On 2 Feb I wrote:
> In the second case, the turbine impedes the flow of water and so less energy
> is
> lost as friction or needed for kinetic energy. However the water must flow
> for
> the turbine to work and so some of the potential energy is still consumed as
> friction or converted to kinetic energy. In the best case the turbine is able
> to extract up to two thirds of the potential energy.
As written, this is not correct and I humbly apologize to the group for possibly
adding to the confusion rather than helping to alleviate it.
Typically in micro-hydro applications the objective is to extract as much power
as possible from the water stream. Under these conditions the "two thirds"
property is correct. However if a lesser amount of power is required the flow
rate can be reduced (with consequent reduction in frictional losses and kinetic
energy) so the proportion of energy available rises above the two thirds value.
The values for the proportion available to the turbine for different flow rates
are:
flow rate as %age of open flow proportion of potential energy
available to the turbine
57.7% 67% (this provides
maximum power)
40% 84%
20% 96%
The situation resembles the discharge of a lead acid battery - the slower the
rate of discharge, the greater is the total amount of energy that can be
recovered.
So in theory, if maximum energy is to be extracted from the loss of potential as
a fixed amount of water falls through a fixed height then use as low a flow rate
as possible. However, if there is adequate continuous flow then maximum power
(thus maximum energy over a given interval of time) is obtained at 57.7% of open
flow, even though one third is lost as friction and unrecoverable kinetic
energy.
In practise though it is not quite this simple. As the flow rate drops any
turbine will be operating at such a low part flow value that the reduced
efficiency of the turbine will hardly compensate for the increased proportion of
available potential energy. Also in my experience, the flow rate through a
penstock seldom exceeds 25% of its open flow value. So in considering the total
picture of converting the power of flowing water to delivered electricity,
penstock losses are usually of minor concern.
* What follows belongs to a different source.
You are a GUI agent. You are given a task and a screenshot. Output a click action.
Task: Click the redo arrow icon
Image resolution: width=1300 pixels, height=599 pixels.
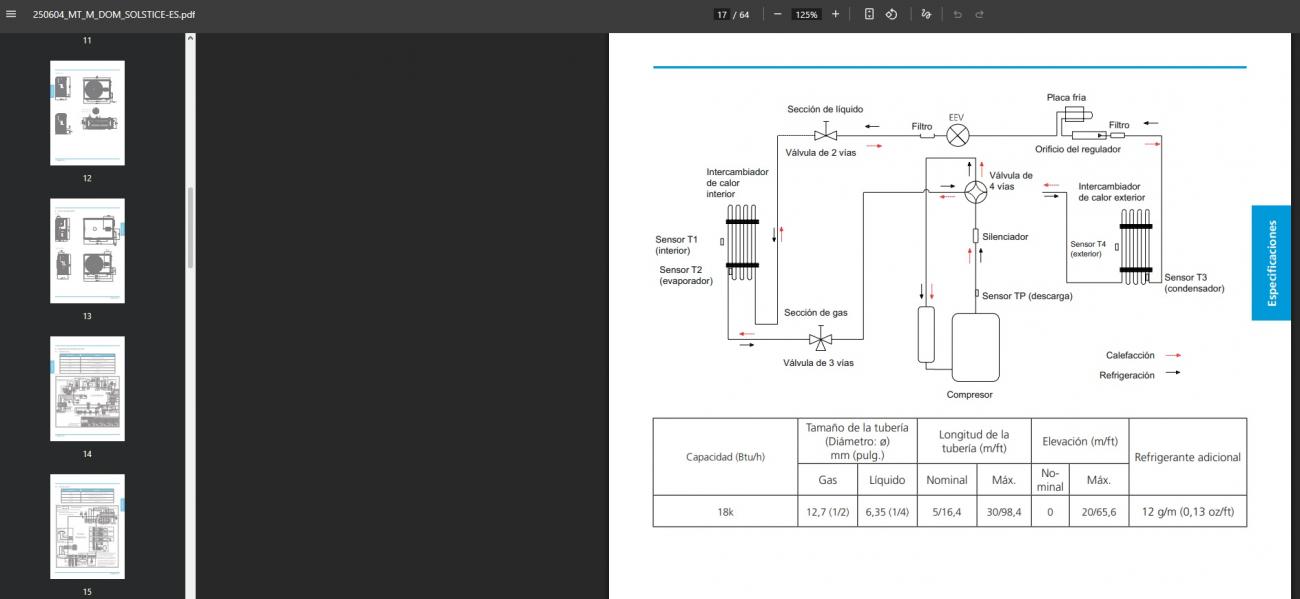pyautogui.click(x=980, y=14)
Dominic Read replied with:
> Following your best case that we could extract 2/3 of this energy for
> electrical power then each litre of water with a head
> of 10m could produce 980 Joules.
>
> So a flow of 1 litre per second with a 10 meter head could theoretically
> produce nearly 1000 Watts.
>
> I wonder how close to that ideal any micro-hydro project has ever come?
I haven't followed your calculations in detail, but at some point you are out by
a factor of 10. The potential energy of 1 litre of water at 10m head is 98
joules. If this falls at a rate of 1 litre/sec the hydraulic power is 98 watts.
The water-to-wire efficiency of micro-hydro projects varies greatly, however for
systems delivering less than 1kW it usually lies between 35% and 60%.
Frank Leslie replied with:
> Is "two thirds limit to the power " related to the Betz Limit of 59.3% of
> available power in the wind power domain?
No, it is quite unrelated. The "two thirds" limit relates to the proportion of
hydraulic power available to a turbine and says nothing about limits to which
the turbine is able to convert the hydraulic power to mechanical (shaft) power.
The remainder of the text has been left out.